Literature DB >> 22101766

Functionally recurrent rearrangements of the MAST kinase and Notch gene families in breast cancer.

Dan R Robinson1, Shanker Kalyana-Sundaram, Yi-Mi Wu, Sunita Shankar, Xuhong Cao, Bushra Ateeq, Irfan A Asangani, Matthew Iyer, Christopher A Maher, Catherine S Grasso, Robert J Lonigro, Michael Quist, Javed Siddiqui, Rohit Mehra, Xiaojun Jing, Thomas J Giordano, Michael S Sabel, Celina G Kleer, Nallasivam Palanisamy, Rachael Natrajan, Maryou B Lambros, Jorge S Reis-Filho, Chandan Kumar-Sinha, Arul M Chinnaiyan.   

Abstract

Breast cancer is a heterogeneous disease that has a wide range of molecular aberrations and clinical outcomes. Here we used paired-end transcriptome sequencing to explore the landscape of gene fusions in a panel of breast cancer cell lines and tissues. We observed that individual breast cancers have a variety of expressed gene fusions.

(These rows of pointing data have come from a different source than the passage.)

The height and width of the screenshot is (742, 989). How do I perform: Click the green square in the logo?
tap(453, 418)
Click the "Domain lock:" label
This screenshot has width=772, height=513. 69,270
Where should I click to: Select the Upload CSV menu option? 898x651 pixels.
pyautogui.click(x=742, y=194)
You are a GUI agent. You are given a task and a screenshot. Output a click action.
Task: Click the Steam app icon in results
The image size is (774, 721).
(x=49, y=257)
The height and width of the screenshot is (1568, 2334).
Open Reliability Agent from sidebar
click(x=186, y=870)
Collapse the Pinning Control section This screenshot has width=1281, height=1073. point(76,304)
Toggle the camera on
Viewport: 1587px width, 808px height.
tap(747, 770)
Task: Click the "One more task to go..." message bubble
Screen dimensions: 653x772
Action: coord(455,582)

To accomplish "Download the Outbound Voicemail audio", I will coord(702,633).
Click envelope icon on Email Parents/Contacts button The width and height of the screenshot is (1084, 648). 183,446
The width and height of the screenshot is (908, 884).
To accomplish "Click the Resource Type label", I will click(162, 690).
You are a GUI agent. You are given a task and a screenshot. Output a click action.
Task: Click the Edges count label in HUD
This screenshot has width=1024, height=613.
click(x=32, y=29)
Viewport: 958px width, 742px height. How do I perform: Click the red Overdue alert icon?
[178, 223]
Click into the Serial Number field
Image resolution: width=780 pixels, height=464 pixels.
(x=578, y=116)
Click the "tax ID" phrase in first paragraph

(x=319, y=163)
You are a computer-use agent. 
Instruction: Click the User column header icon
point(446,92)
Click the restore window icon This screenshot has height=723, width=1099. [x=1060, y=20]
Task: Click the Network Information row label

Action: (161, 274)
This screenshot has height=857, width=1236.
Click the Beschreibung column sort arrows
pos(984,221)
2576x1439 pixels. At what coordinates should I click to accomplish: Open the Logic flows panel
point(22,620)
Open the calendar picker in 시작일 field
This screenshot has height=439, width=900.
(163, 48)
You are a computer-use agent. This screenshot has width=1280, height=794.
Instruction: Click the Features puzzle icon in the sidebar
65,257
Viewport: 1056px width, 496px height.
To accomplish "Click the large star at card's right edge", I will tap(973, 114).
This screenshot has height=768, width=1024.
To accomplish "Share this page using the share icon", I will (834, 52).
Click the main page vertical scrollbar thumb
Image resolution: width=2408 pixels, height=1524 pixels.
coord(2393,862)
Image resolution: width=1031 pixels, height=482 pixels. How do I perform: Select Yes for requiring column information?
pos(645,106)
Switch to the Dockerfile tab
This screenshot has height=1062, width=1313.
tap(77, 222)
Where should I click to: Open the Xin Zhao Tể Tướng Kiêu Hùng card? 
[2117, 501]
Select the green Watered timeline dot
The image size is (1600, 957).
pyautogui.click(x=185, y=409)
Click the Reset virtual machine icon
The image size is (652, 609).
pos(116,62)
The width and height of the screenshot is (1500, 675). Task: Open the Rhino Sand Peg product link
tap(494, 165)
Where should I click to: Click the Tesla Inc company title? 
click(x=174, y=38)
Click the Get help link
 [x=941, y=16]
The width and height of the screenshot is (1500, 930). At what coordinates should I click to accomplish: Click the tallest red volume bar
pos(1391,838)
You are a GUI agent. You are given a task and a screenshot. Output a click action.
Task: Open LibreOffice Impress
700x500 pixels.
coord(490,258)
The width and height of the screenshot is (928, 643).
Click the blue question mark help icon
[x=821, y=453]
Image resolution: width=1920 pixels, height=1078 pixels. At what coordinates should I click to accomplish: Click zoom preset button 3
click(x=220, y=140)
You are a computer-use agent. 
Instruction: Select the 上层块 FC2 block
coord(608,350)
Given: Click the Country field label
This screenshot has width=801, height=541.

We identified two classes of recurrent gene rearrangements involving genes encoding microtubule-associated serine-threonine kinase (MAST) and members of the Notch family. Both MAST and Notch-family gene fusions have substantial phenotypic effects in breast epithelial cells. Breast cancer cell lines harboring Notch gene rearrangements are uniquely sensitive to inhibition of Notch signaling, and overexpression of MAST1 or MAST2 gene fusions has a proliferative effect both in vitro and in vivo. These findings show that recurrent gene rearrangements have key roles in subsets of carcinomas and suggest that transcriptome sequencing could identify individuals with rare, targetable gene fusions.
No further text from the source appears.